Task requirements. Once you have read the entries below, write them all out again exactly.

──────────────────────────────

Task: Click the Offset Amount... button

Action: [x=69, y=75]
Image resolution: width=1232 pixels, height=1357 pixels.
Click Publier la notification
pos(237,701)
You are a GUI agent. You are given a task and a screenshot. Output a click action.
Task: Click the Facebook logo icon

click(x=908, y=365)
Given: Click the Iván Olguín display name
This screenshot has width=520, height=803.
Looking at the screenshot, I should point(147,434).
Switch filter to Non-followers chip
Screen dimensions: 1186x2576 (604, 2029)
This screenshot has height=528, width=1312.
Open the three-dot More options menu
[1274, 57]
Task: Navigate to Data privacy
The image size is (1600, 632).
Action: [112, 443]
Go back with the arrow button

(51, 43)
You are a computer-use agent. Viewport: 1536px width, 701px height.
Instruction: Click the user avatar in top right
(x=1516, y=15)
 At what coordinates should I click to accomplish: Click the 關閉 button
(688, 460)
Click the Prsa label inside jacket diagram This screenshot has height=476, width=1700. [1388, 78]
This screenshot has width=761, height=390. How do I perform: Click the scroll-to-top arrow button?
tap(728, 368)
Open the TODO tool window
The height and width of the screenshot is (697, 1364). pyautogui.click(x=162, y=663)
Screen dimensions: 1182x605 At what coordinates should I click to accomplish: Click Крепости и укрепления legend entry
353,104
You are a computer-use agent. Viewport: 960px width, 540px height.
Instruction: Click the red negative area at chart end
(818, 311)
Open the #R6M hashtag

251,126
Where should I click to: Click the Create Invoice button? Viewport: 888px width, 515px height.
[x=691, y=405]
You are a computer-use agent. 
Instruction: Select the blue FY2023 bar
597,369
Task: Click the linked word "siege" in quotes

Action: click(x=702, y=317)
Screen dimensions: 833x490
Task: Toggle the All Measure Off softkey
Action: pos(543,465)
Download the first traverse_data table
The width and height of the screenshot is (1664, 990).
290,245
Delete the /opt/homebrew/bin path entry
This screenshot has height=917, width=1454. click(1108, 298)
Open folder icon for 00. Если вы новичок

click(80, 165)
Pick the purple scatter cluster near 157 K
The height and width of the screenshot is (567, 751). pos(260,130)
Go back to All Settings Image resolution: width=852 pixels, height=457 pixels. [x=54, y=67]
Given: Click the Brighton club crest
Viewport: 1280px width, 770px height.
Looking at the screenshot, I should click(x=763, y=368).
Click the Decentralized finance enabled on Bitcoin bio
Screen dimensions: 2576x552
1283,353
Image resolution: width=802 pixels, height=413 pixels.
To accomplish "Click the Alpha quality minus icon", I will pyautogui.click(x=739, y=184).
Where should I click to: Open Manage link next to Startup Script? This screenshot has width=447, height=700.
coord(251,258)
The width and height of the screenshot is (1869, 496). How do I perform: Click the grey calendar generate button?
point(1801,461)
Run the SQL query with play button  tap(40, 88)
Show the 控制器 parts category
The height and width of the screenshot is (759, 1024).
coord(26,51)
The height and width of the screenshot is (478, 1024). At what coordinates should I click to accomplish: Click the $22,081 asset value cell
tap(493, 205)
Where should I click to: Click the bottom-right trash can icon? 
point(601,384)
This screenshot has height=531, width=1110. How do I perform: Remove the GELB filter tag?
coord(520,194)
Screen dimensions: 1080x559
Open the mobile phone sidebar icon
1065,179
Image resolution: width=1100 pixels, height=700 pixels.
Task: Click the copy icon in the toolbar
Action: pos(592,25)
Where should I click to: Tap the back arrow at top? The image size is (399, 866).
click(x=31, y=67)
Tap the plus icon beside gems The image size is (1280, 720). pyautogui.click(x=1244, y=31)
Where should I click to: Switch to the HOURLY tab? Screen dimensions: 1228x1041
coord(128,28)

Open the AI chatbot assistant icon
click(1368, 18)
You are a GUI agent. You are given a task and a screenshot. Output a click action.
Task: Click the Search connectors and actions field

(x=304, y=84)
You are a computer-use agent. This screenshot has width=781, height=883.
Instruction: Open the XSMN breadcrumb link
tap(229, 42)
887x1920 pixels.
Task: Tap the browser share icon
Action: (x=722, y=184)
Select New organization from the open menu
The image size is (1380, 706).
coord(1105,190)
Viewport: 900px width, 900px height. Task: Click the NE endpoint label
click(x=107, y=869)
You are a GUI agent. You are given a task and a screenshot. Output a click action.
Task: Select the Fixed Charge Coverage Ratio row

──────────────────────────────

Exercise response.
Task: Click the Offset Amount... button

Action: [x=69, y=75]
Image resolution: width=1232 pixels, height=1357 pixels.
Click Publier la notification
pos(237,701)
You are a GUI agent. You are given a task and a screenshot. Output a click action.
Task: Click the Facebook logo icon

click(x=908, y=365)
Given: Click the Iván Olguín display name
This screenshot has width=520, height=803.
Looking at the screenshot, I should point(147,434).
Switch filter to Non-followers chip
Screen dimensions: 1186x2576 (604, 2029)
This screenshot has height=528, width=1312.
Open the three-dot More options menu
[1274, 57]
Task: Navigate to Data privacy
The image size is (1600, 632).
Action: [112, 443]
Go back with the arrow button

(51, 43)
You are a computer-use agent. Viewport: 1536px width, 701px height.
Instruction: Click the user avatar in top right
(x=1516, y=15)
 At what coordinates should I click to accomplish: Click the 關閉 button
(688, 460)
Click the Prsa label inside jacket diagram This screenshot has height=476, width=1700. [1388, 78]
This screenshot has width=761, height=390. How do I perform: Click the scroll-to-top arrow button?
tap(728, 368)
Open the TODO tool window
The height and width of the screenshot is (697, 1364). pyautogui.click(x=162, y=663)
Screen dimensions: 1182x605 At what coordinates should I click to accomplish: Click Крепости и укрепления legend entry
353,104
You are a computer-use agent. Viewport: 960px width, 540px height.
Instruction: Click the red negative area at chart end
(818, 311)
Open the #R6M hashtag

251,126
Where should I click to: Click the Create Invoice button? Viewport: 888px width, 515px height.
[x=691, y=405]
You are a computer-use agent. 
Instruction: Select the blue FY2023 bar
597,369
Task: Click the linked word "siege" in quotes

Action: click(x=702, y=317)
Screen dimensions: 833x490
Task: Toggle the All Measure Off softkey
Action: pos(543,465)
Download the first traverse_data table
The width and height of the screenshot is (1664, 990).
290,245
Delete the /opt/homebrew/bin path entry
This screenshot has height=917, width=1454. click(1108, 298)
Open folder icon for 00. Если вы новичок

click(80, 165)
Pick the purple scatter cluster near 157 K
The height and width of the screenshot is (567, 751). pos(260,130)
Go back to All Settings Image resolution: width=852 pixels, height=457 pixels. [x=54, y=67]
Given: Click the Brighton club crest
Viewport: 1280px width, 770px height.
Looking at the screenshot, I should click(x=763, y=368).
Click the Decentralized finance enabled on Bitcoin bio
Screen dimensions: 2576x552
1283,353
Image resolution: width=802 pixels, height=413 pixels.
To accomplish "Click the Alpha quality minus icon", I will pyautogui.click(x=739, y=184).
Where should I click to: Open Manage link next to Startup Script? This screenshot has width=447, height=700.
coord(251,258)
The width and height of the screenshot is (1869, 496). How do I perform: Click the grey calendar generate button?
point(1801,461)
Run the SQL query with play button  tap(40, 88)
Show the 控制器 parts category
The height and width of the screenshot is (759, 1024).
coord(26,51)
The height and width of the screenshot is (478, 1024). At what coordinates should I click to accomplish: Click the $22,081 asset value cell
tap(493, 205)
Where should I click to: Click the bottom-right trash can icon? 
point(601,384)
This screenshot has height=531, width=1110. How do I perform: Remove the GELB filter tag?
coord(520,194)
Screen dimensions: 1080x559
Open the mobile phone sidebar icon
1065,179
Image resolution: width=1100 pixels, height=700 pixels.
Task: Click the copy icon in the toolbar
Action: pos(592,25)
Where should I click to: Tap the back arrow at top? The image size is (399, 866).
click(x=31, y=67)
Tap the plus icon beside gems The image size is (1280, 720). pyautogui.click(x=1244, y=31)
Where should I click to: Switch to the HOURLY tab? Screen dimensions: 1228x1041
coord(128,28)

Open the AI chatbot assistant icon
click(1368, 18)
You are a GUI agent. You are given a task and a screenshot. Output a click action.
Task: Click the Search connectors and actions field

(x=304, y=84)
You are a computer-use agent. This screenshot has width=781, height=883.
Instruction: Open the XSMN breadcrumb link
tap(229, 42)
887x1920 pixels.
Task: Tap the browser share icon
Action: (x=722, y=184)
Select New organization from the open menu
The image size is (1380, 706).
coord(1105,190)
Viewport: 900px width, 900px height. Task: Click the NE endpoint label
click(x=107, y=869)
You are a GUI agent. You are given a task and a screenshot. Output a click action.
Task: Select the Fixed Charge Coverage Ratio row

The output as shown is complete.